## DESCRIPTION OF THE TASK
Search each line below for "computer", then return the lines where it appears.

## EXERCISE INPUT
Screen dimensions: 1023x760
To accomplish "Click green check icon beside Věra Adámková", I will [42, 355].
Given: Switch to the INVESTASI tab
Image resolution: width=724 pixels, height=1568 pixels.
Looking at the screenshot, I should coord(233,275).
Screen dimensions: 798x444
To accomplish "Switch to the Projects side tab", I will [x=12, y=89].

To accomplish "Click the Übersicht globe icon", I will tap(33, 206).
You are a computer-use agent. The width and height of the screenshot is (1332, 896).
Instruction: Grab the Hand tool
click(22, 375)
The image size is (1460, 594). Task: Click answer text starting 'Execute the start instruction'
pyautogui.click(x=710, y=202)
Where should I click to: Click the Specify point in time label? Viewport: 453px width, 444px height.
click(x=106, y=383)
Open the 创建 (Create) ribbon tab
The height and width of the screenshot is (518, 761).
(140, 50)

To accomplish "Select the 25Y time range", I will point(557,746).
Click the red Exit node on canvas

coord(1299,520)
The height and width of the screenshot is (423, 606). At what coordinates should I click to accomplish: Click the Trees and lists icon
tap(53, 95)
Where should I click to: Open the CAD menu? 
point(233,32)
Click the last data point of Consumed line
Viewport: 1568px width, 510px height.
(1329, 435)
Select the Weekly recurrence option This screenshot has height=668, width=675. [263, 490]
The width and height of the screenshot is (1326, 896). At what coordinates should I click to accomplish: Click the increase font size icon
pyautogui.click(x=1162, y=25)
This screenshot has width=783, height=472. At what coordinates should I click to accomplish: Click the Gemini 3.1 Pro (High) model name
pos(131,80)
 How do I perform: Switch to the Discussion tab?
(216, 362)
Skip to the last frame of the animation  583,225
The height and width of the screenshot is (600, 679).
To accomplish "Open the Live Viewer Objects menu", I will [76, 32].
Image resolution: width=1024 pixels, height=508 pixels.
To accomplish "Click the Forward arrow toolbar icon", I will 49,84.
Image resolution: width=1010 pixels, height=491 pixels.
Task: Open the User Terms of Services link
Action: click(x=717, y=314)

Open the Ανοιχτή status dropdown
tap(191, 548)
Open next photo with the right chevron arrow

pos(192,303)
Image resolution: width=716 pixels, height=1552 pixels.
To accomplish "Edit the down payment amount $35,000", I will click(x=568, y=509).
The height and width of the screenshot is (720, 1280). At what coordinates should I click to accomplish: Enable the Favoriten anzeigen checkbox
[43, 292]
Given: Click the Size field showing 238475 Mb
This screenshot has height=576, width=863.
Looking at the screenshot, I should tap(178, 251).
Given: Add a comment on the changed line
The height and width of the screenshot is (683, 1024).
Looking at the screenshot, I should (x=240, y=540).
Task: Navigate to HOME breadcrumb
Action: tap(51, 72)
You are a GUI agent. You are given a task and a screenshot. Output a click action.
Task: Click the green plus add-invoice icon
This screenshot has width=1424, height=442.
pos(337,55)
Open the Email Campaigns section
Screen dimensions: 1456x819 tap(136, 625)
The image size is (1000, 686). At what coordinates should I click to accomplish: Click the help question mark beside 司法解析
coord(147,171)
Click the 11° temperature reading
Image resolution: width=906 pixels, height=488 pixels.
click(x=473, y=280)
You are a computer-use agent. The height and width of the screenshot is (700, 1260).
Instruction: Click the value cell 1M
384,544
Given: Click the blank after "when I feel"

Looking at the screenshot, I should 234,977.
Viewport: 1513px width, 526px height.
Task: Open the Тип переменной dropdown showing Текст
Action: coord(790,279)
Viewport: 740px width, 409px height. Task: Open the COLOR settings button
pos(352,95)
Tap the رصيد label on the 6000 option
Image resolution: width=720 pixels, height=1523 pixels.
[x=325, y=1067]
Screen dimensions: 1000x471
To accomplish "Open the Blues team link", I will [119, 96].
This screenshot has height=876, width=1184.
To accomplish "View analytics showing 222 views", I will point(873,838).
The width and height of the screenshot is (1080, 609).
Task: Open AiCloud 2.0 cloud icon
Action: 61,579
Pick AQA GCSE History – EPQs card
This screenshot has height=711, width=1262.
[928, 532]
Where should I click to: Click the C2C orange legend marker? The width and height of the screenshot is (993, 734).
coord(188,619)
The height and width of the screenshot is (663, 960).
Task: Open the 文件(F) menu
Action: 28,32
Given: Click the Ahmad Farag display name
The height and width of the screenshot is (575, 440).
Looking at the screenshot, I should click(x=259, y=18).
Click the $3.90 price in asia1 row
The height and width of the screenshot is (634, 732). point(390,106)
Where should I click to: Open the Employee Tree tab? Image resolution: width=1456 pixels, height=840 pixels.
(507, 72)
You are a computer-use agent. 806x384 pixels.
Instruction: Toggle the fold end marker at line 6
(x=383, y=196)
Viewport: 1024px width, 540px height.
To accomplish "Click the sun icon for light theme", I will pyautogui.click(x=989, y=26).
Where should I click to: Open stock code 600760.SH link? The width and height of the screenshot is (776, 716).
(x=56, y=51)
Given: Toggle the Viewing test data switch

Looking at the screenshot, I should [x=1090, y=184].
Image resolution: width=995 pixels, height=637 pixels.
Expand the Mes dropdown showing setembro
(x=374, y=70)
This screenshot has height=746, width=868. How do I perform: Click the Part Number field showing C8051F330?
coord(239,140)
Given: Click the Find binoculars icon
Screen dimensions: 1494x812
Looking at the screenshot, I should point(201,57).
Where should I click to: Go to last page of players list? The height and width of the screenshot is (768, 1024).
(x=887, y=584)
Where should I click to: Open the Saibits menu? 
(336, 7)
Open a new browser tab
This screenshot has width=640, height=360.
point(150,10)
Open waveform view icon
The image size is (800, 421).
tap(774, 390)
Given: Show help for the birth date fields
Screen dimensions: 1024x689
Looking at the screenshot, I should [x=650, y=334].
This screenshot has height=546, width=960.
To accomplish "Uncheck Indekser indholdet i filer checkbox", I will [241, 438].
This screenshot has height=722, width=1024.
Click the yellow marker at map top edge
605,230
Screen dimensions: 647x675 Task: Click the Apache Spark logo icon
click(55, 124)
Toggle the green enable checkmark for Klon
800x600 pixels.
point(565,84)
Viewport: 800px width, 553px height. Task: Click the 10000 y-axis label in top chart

## RESULT FOR THIS TASK
You are a computer-use agent. The width and height of the screenshot is (1332, 896).
You are a computer-use agent. The height and width of the screenshot is (700, 1260).
You are a computer-use agent. 806x384 pixels.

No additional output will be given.